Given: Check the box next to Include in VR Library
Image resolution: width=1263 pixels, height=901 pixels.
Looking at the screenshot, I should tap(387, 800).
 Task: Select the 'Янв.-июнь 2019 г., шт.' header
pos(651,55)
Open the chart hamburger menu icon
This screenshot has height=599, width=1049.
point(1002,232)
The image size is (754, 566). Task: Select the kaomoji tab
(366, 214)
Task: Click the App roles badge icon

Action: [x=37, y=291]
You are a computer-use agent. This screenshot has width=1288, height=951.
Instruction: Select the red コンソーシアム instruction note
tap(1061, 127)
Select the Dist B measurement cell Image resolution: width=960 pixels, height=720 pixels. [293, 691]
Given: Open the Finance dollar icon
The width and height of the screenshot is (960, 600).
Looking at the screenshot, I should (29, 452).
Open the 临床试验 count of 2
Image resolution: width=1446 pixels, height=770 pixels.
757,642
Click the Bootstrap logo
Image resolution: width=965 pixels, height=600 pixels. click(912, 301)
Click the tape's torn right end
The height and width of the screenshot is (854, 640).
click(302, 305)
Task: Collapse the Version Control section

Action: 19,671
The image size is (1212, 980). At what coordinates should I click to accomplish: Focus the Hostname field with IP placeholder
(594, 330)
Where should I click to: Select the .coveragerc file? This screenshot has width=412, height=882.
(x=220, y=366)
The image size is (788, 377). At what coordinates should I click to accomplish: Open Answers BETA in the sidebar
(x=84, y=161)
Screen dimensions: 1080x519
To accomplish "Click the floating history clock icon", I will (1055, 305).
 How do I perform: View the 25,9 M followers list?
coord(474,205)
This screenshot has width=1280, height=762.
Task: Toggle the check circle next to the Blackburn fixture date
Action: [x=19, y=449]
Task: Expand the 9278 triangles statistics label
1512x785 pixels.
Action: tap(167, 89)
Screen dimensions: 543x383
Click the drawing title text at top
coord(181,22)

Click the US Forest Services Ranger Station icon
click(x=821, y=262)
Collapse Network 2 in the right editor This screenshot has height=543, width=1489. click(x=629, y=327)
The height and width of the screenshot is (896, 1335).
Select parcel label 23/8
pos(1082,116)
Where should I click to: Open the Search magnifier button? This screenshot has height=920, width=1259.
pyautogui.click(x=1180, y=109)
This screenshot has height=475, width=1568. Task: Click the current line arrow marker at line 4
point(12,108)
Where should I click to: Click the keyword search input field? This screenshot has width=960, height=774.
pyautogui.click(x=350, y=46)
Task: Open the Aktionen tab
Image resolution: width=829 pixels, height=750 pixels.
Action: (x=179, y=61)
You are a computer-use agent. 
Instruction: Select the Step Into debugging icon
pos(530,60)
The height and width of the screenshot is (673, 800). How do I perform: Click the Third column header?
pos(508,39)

## Stated problem
Copy out, unchanged, the part of the records that opens with the line containing "Where should I click to: Select" and closes with the line containing "pyautogui.click(x=1180, y=109)", including both of those lines.

## Task response
Where should I click to: Select the .coveragerc file? This screenshot has width=412, height=882.
(x=220, y=366)
The image size is (788, 377). At what coordinates should I click to accomplish: Open Answers BETA in the sidebar
(x=84, y=161)
Screen dimensions: 1080x519
To accomplish "Click the floating history clock icon", I will (1055, 305).
 How do I perform: View the 25,9 M followers list?
coord(474,205)
This screenshot has width=1280, height=762.
Task: Toggle the check circle next to the Blackburn fixture date
Action: [x=19, y=449]
Task: Expand the 9278 triangles statistics label
1512x785 pixels.
Action: tap(167, 89)
Screen dimensions: 543x383
Click the drawing title text at top
coord(181,22)

Click the US Forest Services Ranger Station icon
click(x=821, y=262)
Collapse Network 2 in the right editor This screenshot has height=543, width=1489. click(x=629, y=327)
The height and width of the screenshot is (896, 1335).
Select parcel label 23/8
pos(1082,116)
Where should I click to: Open the Search magnifier button? This screenshot has height=920, width=1259.
pyautogui.click(x=1180, y=109)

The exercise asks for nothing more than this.